Verify the chicken is fully cooked by inserting a meat thermometer into the thickest part of the thigh, avoiding the bone. The internal temperature must reach 74°C (165°F).
Transfer the chicken to a cutting board. Let it rest undisturbed for 15 minutes before carving to allow juices to redistribute. Serve alongside the crispy herb potatoes.
Chef's Notes
- Ensure the raw chicken rests at room temperature for 30 minutes prior to roasting; removing the chill promotes even cooking throughout.
- Save the chicken pan drippings.
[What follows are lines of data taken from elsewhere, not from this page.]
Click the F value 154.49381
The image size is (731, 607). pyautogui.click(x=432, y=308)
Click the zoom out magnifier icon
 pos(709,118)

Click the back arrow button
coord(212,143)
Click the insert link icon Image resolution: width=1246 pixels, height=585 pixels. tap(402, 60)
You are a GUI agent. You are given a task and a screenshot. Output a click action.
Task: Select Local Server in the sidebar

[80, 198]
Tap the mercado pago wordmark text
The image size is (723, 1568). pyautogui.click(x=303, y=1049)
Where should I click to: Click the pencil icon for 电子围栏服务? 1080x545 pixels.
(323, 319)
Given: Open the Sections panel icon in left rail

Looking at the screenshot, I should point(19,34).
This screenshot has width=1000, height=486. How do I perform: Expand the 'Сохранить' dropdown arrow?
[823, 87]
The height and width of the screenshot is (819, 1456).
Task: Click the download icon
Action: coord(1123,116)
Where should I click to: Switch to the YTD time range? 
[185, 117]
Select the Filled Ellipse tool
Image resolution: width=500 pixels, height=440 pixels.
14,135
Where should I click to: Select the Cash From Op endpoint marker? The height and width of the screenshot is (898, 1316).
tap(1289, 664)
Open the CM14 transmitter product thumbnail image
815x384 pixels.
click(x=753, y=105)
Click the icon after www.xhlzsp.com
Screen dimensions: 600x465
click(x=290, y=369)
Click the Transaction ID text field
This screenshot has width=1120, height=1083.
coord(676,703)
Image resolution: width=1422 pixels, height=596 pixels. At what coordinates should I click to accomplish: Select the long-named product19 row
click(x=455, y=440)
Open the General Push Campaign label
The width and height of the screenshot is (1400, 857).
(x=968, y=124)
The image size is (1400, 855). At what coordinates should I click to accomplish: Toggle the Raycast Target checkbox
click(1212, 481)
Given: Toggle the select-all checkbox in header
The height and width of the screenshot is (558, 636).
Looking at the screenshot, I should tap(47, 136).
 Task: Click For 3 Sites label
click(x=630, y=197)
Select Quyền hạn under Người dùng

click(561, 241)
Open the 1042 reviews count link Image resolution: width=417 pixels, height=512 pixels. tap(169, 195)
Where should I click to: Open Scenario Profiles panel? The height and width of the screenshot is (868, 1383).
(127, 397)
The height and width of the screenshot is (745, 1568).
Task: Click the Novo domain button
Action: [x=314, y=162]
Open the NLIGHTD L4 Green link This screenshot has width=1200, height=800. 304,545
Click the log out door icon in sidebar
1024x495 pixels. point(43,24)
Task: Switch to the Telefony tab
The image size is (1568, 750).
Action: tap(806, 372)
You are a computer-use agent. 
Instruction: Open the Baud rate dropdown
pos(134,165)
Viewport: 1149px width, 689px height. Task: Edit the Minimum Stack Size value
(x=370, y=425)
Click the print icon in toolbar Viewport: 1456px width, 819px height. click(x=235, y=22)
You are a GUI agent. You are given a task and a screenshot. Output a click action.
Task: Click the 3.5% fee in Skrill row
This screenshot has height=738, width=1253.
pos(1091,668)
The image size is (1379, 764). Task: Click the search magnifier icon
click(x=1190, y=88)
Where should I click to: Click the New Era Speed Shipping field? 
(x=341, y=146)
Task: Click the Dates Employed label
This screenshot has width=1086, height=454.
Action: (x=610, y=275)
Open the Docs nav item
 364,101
Even with the sweet honey glaze mingling in the pan, the drippings create an excellent, complex base for a rich pan sauce or gravy.
- The starch released by roughing up the parboiled potatoes combines with the olive oil to create an incredibly crisp, glass-like exterior crust in the oven.
- Using cold water to start boiling your potatoes ensures the inside and outside of the potato cook at an even rate.
Storage
Refrigerator: 3 days — Store chicken and potatoes in separate airtight containers.
Freezer: 2 months — Freeze chicken meat only; potatoes will become mealy when frozen.
Reheating: Reheat in an oven at 180°C/350°F for 15 minutes to restore crispy skin and potato texture.